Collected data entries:
====================

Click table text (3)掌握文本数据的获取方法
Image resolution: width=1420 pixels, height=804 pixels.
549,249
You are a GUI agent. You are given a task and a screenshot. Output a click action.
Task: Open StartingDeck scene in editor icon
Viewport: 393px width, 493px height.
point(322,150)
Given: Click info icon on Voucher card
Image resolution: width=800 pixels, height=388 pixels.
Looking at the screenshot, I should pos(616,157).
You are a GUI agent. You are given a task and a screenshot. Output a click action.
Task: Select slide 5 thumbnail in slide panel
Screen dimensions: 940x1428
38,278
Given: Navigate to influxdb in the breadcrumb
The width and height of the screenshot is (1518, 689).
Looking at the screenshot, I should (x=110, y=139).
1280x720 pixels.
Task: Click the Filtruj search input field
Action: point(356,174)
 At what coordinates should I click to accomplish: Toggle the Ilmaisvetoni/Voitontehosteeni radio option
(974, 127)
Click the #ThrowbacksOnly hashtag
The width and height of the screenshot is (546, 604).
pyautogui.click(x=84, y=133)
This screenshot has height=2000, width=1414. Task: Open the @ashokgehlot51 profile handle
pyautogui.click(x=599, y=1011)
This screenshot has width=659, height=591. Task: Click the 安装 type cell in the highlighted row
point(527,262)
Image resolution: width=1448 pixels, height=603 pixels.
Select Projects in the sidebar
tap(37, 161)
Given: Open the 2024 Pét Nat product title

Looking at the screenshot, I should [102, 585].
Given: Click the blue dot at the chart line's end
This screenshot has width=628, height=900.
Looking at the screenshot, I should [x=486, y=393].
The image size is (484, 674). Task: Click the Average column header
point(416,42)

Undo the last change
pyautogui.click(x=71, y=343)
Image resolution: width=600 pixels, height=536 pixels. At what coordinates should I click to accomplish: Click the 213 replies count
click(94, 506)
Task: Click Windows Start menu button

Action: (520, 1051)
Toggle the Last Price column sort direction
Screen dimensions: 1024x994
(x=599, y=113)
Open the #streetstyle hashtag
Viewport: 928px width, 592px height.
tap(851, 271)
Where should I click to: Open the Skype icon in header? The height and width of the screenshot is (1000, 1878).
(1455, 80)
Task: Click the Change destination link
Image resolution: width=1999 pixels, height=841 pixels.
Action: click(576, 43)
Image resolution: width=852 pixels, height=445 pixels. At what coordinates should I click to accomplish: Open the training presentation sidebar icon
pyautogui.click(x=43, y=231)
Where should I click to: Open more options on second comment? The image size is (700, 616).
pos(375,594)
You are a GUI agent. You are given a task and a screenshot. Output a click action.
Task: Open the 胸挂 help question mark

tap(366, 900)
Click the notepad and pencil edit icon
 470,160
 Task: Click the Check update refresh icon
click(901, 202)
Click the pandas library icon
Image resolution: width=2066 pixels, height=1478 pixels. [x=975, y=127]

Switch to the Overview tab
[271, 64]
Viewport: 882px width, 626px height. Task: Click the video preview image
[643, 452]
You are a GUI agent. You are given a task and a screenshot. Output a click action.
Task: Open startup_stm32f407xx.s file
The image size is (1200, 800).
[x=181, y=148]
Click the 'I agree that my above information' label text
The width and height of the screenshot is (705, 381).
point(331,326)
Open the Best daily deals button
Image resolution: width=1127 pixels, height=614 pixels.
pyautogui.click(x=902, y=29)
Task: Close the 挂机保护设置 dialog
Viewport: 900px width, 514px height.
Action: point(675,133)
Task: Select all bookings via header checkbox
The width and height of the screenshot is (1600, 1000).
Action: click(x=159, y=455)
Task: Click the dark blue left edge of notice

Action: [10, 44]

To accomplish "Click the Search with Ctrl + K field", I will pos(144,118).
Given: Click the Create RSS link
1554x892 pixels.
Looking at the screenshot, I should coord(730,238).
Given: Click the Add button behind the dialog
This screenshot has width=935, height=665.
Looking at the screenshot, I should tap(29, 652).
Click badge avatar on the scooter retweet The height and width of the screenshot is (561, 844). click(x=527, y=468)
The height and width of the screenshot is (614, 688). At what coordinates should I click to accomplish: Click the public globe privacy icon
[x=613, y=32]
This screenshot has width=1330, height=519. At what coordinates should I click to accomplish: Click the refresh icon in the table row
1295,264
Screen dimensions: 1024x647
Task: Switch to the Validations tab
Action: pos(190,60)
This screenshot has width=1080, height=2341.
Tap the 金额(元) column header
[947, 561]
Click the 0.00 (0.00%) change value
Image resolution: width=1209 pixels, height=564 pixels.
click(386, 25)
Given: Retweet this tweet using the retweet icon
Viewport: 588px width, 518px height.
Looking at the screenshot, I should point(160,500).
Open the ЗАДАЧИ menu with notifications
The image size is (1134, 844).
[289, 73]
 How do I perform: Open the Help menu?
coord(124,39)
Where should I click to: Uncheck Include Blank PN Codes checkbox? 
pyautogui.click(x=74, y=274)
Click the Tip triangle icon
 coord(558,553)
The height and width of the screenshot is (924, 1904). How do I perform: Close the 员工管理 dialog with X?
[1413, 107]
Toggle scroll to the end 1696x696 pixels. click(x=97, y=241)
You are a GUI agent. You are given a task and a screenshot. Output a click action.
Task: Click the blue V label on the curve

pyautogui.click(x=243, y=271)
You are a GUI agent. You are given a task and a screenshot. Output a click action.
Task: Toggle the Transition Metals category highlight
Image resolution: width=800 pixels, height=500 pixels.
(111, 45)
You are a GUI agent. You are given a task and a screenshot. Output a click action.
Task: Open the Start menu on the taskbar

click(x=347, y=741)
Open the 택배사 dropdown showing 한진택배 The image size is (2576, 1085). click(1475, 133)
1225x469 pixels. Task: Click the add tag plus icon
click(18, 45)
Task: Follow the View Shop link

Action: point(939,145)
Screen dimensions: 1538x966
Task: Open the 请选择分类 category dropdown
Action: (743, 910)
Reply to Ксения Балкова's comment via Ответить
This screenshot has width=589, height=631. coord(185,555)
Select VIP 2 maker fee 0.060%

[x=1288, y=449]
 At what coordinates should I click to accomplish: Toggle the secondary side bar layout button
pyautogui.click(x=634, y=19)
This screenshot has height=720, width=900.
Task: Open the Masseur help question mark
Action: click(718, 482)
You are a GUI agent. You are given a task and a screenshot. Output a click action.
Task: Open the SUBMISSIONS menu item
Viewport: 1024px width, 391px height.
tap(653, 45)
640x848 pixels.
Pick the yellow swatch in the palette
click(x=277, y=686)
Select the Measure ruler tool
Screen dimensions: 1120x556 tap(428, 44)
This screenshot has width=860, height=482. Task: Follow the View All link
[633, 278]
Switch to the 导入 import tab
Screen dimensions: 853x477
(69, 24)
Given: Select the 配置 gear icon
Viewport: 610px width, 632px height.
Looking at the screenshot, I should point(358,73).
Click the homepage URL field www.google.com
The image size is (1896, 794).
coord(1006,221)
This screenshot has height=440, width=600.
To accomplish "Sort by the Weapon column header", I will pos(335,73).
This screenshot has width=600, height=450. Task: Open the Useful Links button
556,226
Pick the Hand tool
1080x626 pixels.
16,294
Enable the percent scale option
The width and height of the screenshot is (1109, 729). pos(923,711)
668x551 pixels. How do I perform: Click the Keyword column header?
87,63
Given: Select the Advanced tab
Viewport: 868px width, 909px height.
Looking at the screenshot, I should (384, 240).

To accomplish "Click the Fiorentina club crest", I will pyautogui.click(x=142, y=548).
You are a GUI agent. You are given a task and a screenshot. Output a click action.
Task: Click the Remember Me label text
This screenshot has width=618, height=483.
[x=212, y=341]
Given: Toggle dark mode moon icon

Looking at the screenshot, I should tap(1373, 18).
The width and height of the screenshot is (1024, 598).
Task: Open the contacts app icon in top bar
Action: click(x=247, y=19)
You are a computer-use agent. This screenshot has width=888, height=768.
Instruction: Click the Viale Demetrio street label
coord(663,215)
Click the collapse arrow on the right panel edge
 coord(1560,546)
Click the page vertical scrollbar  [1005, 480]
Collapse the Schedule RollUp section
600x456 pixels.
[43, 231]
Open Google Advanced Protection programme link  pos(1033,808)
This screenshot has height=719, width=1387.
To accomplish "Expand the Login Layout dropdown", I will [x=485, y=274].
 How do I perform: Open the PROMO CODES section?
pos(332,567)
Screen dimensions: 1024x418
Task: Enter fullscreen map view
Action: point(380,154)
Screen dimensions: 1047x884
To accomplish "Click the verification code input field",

====================

▸ **WHAT IS EXPECTED**
Which lines should be output? Exactly those from the first line of the data through the line containing "Task: Open StartingDeck scene in editor icon", inclusive.

▸ **REPLY**
Click table text (3)掌握文本数据的获取方法
Image resolution: width=1420 pixels, height=804 pixels.
549,249
You are a GUI agent. You are given a task and a screenshot. Output a click action.
Task: Open StartingDeck scene in editor icon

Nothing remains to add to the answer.